Task statement:
Go to the line below containing "The width and height of the screenshot is (791, 450)." and print exactly from there through the line containing "This screenshot has height=497, width=720.", both included. Print nothing else.

Start of Data for review

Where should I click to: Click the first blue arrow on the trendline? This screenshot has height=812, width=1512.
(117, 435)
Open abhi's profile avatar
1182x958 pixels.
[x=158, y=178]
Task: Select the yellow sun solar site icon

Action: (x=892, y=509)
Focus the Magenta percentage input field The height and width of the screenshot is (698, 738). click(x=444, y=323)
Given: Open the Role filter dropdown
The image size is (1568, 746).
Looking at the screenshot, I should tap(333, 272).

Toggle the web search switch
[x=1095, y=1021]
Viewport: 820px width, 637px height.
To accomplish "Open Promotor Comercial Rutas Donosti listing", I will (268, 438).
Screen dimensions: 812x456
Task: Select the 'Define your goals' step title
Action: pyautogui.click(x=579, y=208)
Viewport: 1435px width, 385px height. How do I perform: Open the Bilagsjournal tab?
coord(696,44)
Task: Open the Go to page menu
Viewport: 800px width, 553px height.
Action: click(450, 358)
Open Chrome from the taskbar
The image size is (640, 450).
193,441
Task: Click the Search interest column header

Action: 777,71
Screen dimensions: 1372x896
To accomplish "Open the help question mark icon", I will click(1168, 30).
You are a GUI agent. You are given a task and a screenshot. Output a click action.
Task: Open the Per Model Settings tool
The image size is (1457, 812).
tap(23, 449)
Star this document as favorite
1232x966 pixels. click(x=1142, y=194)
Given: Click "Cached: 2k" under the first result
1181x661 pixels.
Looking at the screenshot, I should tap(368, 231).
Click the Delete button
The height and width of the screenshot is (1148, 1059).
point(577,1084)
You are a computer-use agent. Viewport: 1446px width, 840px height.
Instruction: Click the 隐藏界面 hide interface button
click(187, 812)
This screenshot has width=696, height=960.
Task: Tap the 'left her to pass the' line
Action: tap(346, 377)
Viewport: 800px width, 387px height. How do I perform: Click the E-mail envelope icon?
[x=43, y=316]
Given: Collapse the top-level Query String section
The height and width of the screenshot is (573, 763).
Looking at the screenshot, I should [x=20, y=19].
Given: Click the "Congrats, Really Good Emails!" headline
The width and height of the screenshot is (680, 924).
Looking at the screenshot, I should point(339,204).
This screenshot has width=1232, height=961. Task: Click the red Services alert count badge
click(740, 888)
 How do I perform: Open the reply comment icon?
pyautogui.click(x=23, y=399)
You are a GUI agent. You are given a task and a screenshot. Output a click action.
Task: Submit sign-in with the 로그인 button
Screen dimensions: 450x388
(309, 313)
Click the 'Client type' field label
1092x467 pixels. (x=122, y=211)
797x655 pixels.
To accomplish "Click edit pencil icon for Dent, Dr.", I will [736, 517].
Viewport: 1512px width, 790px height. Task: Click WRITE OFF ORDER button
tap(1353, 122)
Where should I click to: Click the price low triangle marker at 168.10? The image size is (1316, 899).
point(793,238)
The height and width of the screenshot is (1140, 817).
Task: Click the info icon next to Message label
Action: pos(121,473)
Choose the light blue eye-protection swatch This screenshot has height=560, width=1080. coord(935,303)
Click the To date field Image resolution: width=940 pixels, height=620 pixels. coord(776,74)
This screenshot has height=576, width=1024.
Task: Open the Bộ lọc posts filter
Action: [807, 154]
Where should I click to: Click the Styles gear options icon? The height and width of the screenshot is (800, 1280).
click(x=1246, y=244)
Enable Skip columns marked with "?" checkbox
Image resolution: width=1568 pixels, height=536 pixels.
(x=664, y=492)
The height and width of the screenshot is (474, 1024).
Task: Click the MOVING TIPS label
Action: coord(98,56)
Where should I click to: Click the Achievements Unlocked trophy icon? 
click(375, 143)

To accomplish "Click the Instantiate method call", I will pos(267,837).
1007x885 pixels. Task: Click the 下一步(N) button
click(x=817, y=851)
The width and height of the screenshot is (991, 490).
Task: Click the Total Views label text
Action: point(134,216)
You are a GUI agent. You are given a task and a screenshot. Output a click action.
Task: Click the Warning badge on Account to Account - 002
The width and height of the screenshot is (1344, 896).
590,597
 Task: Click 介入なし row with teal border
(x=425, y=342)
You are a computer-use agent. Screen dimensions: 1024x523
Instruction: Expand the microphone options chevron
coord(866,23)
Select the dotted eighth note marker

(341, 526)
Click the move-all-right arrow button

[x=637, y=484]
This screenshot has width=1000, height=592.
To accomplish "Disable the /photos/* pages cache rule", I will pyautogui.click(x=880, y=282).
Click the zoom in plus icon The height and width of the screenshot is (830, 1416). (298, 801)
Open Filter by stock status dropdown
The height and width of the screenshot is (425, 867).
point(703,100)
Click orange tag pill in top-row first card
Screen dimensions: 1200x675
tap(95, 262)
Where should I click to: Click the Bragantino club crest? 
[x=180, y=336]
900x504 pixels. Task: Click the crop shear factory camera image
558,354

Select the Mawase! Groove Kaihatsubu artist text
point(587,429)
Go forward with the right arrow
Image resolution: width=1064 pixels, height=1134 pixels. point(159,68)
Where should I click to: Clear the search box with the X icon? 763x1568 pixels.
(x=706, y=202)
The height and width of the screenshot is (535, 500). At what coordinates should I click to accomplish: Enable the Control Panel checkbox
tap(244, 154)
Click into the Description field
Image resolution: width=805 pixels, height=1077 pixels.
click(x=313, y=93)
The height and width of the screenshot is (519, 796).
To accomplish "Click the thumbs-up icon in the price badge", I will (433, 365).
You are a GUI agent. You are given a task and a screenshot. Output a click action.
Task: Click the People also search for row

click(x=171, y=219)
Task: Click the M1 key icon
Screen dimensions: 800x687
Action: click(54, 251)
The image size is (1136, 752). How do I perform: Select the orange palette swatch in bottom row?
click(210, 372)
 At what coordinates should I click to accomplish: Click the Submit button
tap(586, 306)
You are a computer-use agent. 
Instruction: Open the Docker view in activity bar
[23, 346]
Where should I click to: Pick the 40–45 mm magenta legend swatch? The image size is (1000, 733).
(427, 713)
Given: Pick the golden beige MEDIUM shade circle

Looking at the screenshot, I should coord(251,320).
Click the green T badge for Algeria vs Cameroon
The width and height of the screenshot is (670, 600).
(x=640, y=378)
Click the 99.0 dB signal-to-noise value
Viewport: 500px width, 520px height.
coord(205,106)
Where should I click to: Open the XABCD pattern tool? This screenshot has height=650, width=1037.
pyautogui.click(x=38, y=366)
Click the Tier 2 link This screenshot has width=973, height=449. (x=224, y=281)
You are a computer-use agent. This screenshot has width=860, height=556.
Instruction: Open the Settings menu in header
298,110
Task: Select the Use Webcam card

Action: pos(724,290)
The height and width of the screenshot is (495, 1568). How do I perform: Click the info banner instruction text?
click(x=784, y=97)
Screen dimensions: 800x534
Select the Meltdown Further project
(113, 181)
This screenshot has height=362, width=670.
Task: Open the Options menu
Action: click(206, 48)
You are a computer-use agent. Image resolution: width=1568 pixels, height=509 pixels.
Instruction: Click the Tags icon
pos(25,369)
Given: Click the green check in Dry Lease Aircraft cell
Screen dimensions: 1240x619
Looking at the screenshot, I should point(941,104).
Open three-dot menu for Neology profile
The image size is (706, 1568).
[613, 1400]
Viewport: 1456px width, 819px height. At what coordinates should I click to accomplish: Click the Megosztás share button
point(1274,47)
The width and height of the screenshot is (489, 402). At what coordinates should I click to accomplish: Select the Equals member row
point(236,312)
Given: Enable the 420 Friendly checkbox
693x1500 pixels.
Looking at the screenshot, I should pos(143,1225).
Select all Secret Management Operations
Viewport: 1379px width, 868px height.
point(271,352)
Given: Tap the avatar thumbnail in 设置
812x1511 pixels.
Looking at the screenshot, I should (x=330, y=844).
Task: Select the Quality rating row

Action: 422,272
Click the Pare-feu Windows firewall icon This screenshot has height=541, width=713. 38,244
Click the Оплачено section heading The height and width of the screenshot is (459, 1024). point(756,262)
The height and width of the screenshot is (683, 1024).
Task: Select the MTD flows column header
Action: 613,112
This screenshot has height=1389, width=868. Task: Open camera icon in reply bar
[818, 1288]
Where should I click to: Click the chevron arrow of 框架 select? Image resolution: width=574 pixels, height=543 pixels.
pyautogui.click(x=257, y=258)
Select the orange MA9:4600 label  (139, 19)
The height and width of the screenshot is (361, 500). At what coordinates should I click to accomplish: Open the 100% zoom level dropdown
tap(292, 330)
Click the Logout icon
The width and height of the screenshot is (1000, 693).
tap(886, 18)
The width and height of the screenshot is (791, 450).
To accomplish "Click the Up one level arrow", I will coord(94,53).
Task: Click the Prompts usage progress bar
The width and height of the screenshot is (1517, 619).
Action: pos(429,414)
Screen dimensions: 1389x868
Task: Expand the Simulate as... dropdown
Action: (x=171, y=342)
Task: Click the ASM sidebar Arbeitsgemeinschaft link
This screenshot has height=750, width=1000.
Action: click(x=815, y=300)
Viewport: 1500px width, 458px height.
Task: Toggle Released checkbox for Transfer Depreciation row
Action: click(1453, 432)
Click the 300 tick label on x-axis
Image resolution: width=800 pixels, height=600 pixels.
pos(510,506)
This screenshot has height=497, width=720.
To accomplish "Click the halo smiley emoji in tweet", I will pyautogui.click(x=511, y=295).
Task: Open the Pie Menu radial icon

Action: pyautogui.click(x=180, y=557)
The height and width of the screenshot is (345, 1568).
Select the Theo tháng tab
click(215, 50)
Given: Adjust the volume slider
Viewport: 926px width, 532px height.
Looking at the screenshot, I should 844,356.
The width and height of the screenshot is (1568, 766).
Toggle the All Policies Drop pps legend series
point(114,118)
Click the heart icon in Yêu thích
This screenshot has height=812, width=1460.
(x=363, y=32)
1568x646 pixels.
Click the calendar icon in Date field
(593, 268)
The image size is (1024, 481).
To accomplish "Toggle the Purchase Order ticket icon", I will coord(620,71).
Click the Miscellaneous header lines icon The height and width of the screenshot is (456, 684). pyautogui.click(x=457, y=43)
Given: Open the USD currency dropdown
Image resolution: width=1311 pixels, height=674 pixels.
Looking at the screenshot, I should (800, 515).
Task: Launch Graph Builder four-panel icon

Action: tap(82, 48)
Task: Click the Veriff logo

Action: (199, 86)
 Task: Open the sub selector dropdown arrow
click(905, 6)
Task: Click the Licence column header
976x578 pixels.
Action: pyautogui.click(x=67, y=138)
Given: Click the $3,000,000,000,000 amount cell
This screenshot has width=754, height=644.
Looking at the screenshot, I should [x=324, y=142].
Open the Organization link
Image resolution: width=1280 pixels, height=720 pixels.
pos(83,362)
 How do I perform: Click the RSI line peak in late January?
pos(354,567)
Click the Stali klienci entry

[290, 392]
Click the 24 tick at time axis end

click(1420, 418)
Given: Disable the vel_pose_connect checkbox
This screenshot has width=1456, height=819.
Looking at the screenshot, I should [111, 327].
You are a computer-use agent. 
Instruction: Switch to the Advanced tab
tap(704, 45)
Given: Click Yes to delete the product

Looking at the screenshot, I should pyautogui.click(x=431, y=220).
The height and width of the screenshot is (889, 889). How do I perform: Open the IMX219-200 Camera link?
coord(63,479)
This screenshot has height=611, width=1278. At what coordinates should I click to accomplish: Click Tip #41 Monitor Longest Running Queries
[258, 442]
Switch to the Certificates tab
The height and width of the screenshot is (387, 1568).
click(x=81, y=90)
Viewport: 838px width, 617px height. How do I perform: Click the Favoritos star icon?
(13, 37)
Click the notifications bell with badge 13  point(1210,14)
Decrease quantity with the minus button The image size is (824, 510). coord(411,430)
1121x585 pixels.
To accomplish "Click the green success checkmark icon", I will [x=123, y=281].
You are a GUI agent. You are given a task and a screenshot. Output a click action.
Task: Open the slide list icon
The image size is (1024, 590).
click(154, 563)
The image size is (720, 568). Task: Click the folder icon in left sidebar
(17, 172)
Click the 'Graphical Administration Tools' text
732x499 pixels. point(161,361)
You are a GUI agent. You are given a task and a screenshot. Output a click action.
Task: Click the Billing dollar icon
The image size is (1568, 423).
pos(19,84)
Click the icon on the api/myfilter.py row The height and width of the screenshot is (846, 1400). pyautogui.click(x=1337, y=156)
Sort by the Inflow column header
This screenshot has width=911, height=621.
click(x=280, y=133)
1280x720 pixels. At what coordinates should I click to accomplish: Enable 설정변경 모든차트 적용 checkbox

End of Data for review

Output below:
The width and height of the screenshot is (791, 450).
To accomplish "Click the Up one level arrow", I will coord(94,53).
Task: Click the Prompts usage progress bar
The width and height of the screenshot is (1517, 619).
Action: pos(429,414)
Screen dimensions: 1389x868
Task: Expand the Simulate as... dropdown
Action: (x=171, y=342)
Task: Click the ASM sidebar Arbeitsgemeinschaft link
This screenshot has height=750, width=1000.
Action: click(x=815, y=300)
Viewport: 1500px width, 458px height.
Task: Toggle Released checkbox for Transfer Depreciation row
Action: click(1453, 432)
Click the 300 tick label on x-axis
Image resolution: width=800 pixels, height=600 pixels.
pos(510,506)
This screenshot has height=497, width=720.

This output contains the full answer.